How to help your working peers
• Learn more about child labour and the laws affecting children. See resources…
• Start a Free The Children Youth in Action Group in your community and get the word out.
• Say no to work that is harmful and degrading to you.
• Organize classroom debates and activities on the topic of child labour, basic education and the Convention on the Worst Forms of Child Labour.
• Speak with your friends and people in your community about the causes of child labour and what can be done about it. Form a group and unite against the problem.
• Volunteer your time with organizations working to protect children.
• Observe World Day Against Child Labour every year on June 12. Don’t forget that it’s important to think and talk about these issues every day, not just once a year.

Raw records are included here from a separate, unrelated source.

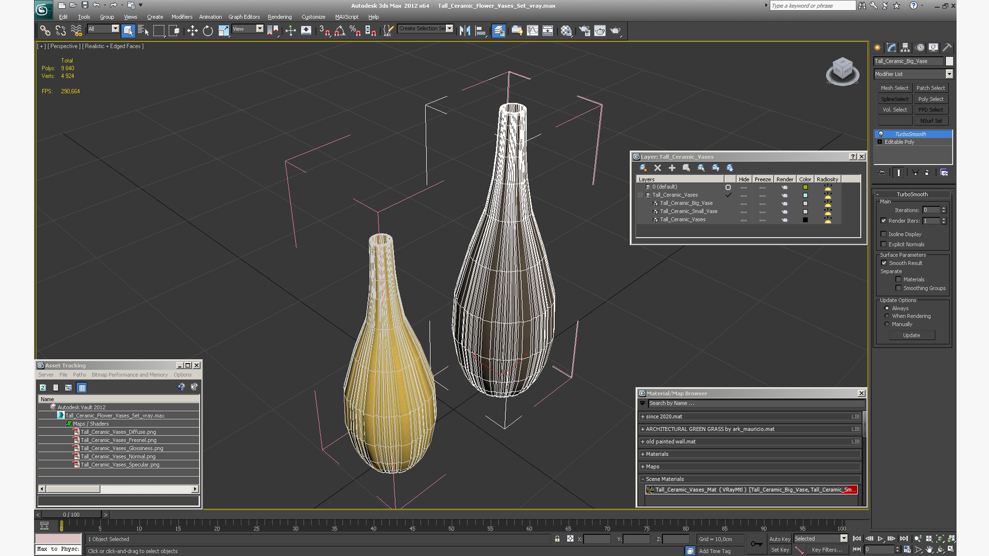Image resolution: width=989 pixels, height=556 pixels.
Task: Click the Tall_Ceramic_Vases layer color swatch
Action: [x=805, y=195]
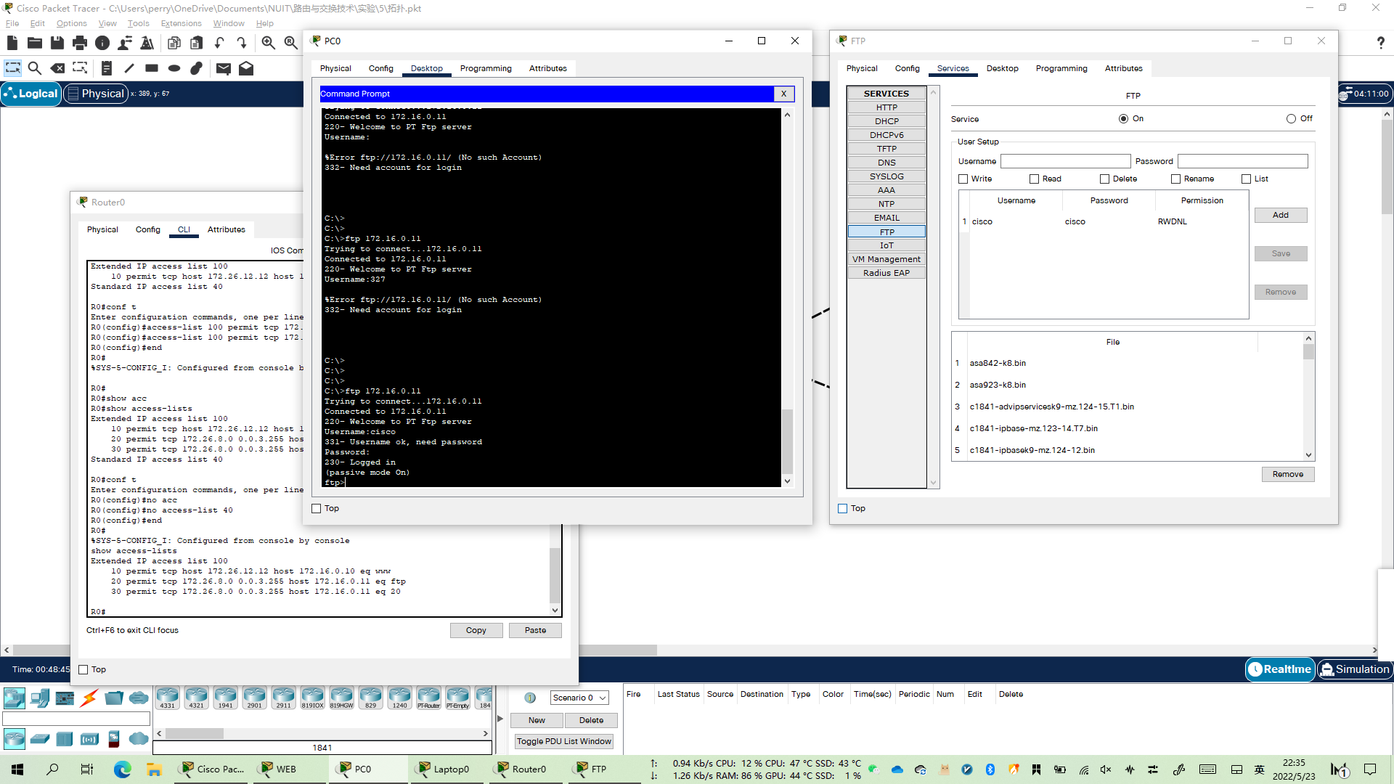Pick the 2911 router device icon
The width and height of the screenshot is (1394, 784).
[x=283, y=697]
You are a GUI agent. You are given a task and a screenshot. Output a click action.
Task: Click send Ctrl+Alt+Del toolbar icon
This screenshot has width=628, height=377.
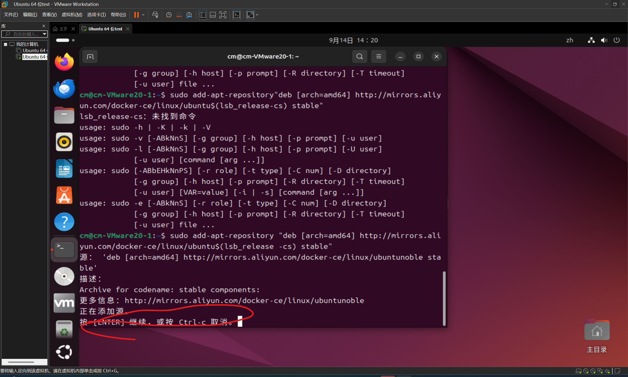coord(155,15)
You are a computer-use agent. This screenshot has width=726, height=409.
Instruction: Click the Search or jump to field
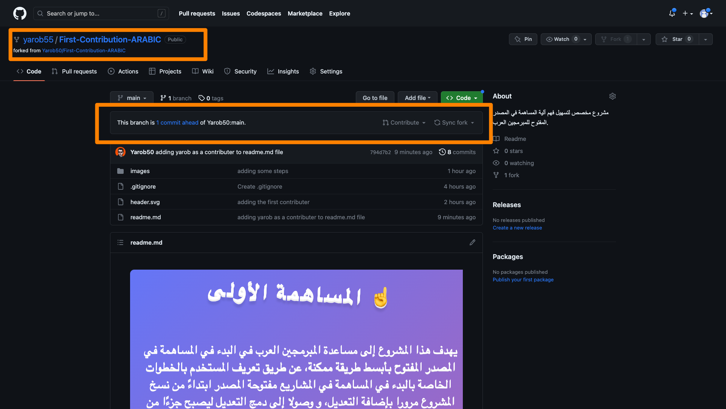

• Participate in campaigns, such as: our Adopt a Village campaign and especially its Brick by Brick schoolbuilding component ; a Sweat-Free Schools campaign; our Alternative Income projects that enable parents to send their children to school; or a campaign to build rehabilitation and vocational centers for freed child labourers.
• Write to companies that use child labour and demand that they stop.
• Ask your government to ratify and implement the Convention on the Worst Forms of Child Labour.
• Contact your Foreign Affairs, Industry, Trade and Labour Ministers to demand that trade be tied to human, children and labour rights.
• Lobby your government to make education for all children a top priority.
• Pledge to continue your efforts until every child enjoys the right to a childhood.
What you are already doing
You are involved if you are helping to address these challenges
• Reducing poverty so there is less need for children to work.
• Increasing adults' wages so there is less need for children to work.
• Improving working conditions so that children's health and safety are ensured.
• Reducing children's working hours so they can attend school.
• Banning hazardous and exploitative work such as bonded labour, child prostitution, military conscription, mining and all work that exposes children to toxic substances or extreme temperatures.
• Making education more attractive and relevant to children's needs.